I now have over $25,000 in bank card credit lines – not to mention all the department store cards I never use.

Last night I had a good long talk with Josh and a shorter conversation with Justin; both seem to be busy and productive.

Josh got calls from John Fahey and Harvey Pekar about pieces they’re writing for Grinning Idiot. Justin’s been working on the diner play for its possible California run.

As I mentioned, I spent much of the morning doing banking and most of the afternoon in the library, reading. Then I went with Teresa – in a horrible rush hour subway trip – to her parents’ in Brooklyn.

I would have preferred to be alone, but as I hadn’t seen her parents at all this trip, I felt I owed them – and Teresa – a visit. I think I ended up enjoying it more than Teresa did.

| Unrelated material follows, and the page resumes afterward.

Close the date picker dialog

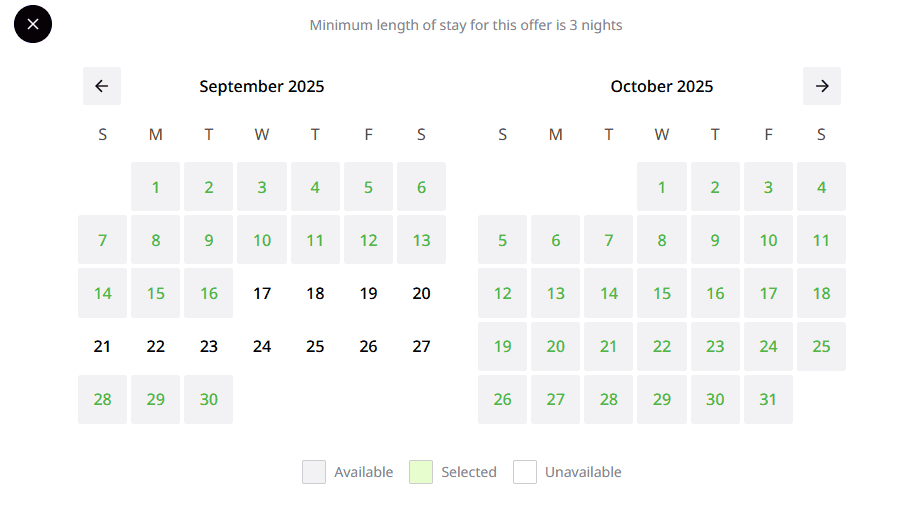coord(33,24)
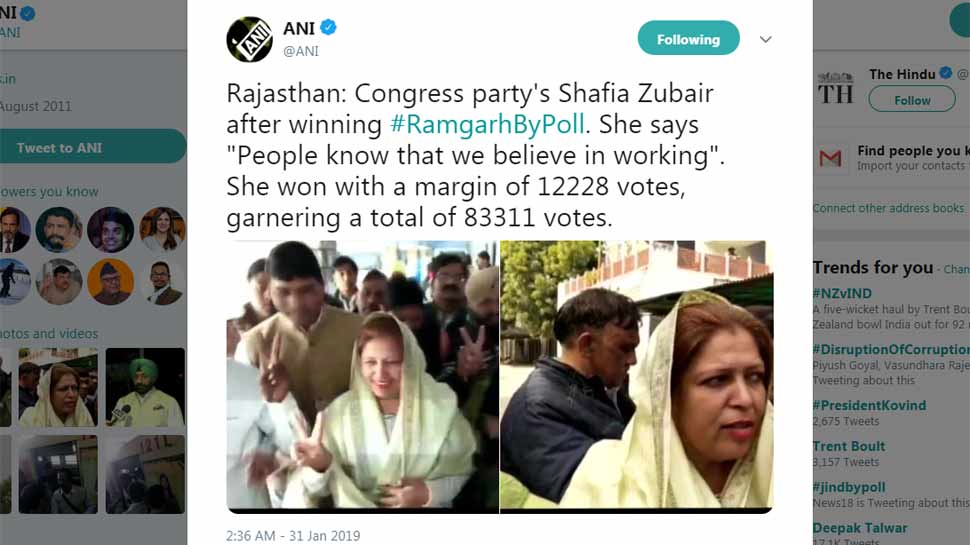
Task: Select the #NZvIND trend
Action: click(842, 293)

I do like seeing Greenpoint and Williamsburg – Brooklyn neighborhoods I never knew existed when I was a kid – and it was good to see Teresa’s parents and grandmother.

Teresa’s sister and the kids are staying in Brooklyn while her brother-in-law is in Albany this week. Heidi, now over the chicken pox, played with me, and I read her the same book three times. The baby slept soundly for hours until it was time to be fed – which Connie did as we watched TV.

Before dinner, Teresa’s father took us to the parking lot down the block and showed us his new Volvo; right afterwards, he had a community board meeting to rush off to.

Teresa seemed annoyed with her family, whom she said treat her as an outsider and feel she’s selfish and lazy.

It was a bad day all around for her, with problems with the Ocean Parkway co-op (they won’t let her sublet to her buyer, the closing won’t be this week after all) and trouble renting both the houses in Fire Island (during the week) and the Berkshires.